I’m grad-school bound, aiming to be a solar engineer. Don’t despair.
There’s lots of people like us, both here and out there. Life goes on – it always has.
Elaine, the better half is an old Sci-fi fan perchance?
I don’t see much progress anymore, I don’t even see maintenance anymore. Things like the pull back on high-speed rail is just a convenient avatar for a whole host of problems that no one seems to have the will (political) or motivation (private industry) to solve. I’m just disgusted tonight.
lottakatz,
My husband thinks your comment is right on target–so do I.

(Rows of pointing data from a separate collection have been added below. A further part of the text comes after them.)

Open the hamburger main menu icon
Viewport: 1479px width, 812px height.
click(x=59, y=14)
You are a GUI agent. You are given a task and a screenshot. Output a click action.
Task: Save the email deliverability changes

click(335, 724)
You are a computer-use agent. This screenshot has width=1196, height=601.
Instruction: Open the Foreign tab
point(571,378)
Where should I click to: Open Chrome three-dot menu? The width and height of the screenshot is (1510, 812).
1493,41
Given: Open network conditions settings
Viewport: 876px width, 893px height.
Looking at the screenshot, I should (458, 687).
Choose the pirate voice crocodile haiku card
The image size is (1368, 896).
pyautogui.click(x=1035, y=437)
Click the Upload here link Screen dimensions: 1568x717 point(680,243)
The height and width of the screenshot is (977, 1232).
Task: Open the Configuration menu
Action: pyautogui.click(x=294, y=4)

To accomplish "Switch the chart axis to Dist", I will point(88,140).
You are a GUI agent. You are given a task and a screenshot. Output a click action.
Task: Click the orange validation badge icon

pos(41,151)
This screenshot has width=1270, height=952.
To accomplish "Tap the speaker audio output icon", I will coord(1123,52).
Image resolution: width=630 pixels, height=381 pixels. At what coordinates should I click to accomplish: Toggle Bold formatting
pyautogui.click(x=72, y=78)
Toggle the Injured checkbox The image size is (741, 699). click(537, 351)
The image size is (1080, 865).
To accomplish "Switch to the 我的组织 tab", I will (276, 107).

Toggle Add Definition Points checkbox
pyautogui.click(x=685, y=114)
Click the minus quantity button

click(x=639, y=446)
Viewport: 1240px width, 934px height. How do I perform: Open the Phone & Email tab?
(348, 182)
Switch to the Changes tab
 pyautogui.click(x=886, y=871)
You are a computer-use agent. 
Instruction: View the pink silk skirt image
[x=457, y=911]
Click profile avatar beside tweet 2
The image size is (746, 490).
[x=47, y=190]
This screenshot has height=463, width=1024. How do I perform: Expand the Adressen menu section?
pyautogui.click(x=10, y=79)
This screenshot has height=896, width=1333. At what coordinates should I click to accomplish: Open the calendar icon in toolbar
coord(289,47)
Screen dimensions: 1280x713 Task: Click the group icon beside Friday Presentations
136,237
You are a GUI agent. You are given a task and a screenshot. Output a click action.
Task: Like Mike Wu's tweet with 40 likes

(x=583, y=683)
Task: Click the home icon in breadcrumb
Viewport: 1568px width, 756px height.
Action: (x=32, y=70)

“spectacle” above. …sorry spectacle…
It seems a sorry spectal to me that we are dithering around debating high speed rail when Shanghai has a MAG-LEV TRAIN that reaches speeds of 250mph+ and there’s a Japanese Mag-lev experimental train that gets 350mph+. I’ve been waiting for mag-lev people and cargo movers for 50 years and now that they’re here they’re not HERE, we didn’t build them. Man, I’m really bitter about living in a country that increasingly reveals itself to be a third-world oligarchy. We have been pimped out as no more than the worlds consumer and we do that on credit. It sucks. 🙁
mmmwright,
I implied that China was surging past us in the development of high-speed rail technology. That’s it. Please don’t read more into my post than what I wrote.
I’ve traveled by Acela train a few times in the past year. I much prefer it to flying. I can arrive at the train station less than a half hour prior to boarding. The train is much more spacious, comfortable, has Wifi–AND I can take my luggage onto the train car with me. I don’t have to wait to pick it up upon arrival at the train station. Traveling by train is also much more convenient than driving long distances if one’s destination is big cities. The last time I traveled by Acela train, it was filled to capacity.
Saying that China is doing better than the U.S. because they have high speed rail and we don’t is just stupid. It’s completely subsidized as would the rail here be. I don’t mind someone building high speed rail here, but please don’t use my tax money. There are better things to use it on than a system of travel that cannot pay for itself.
http://www.coyoteblog.com/coyote_blog/2010/01/the-timeless-appeal-of-triumphalism.html
I agree with Randall O’Toole:
The history of transportation shows that we adopt new technologies when they are faster, more convenient, and less expensive than the technologies they replace. High-speed rail is slower than flying, less convenient than driving, and far more expensive than either one. As a result, it will never serve more than a few marginal travelers.
Elaine M.,
Well said. I agree.
ekeyra,
I haven’t discussed the subject of a high-speed rail system with my friends–just with my husband. When I read about Kasich and Walker and their positions on the rail projects in their states, it reminded me of the recent stories I’d read about high-speed trains.
We have a lot of anti-progress, anti-science politicians like Kasich and Walker in our country. I find that troubling. As other nations develop new technologies, do people with their kind of mindset think our country can rest on its laurels and remain as an innovative leader.
If federal, state, and local governments don’t take care of our infrastructure–roads, highways, bridges–who do you propose should? Who will pay for building and maintenance of them? Do you propose they become toll roads and bridges owned by private entities?
My point in bringing up corporations and war contractors was to point out that privatizing government services/functions isn’t the answer. There’s plenty of corruption and incompetence to go arround in both government and the private sector. Maybe if our government had had tougher regulations on Wall Street Banks and the regulators kept a closer watch on what the banks were doing maybe we wouldn’t have suffered a near collapse of our economy. Corporate greed has not been good for this country.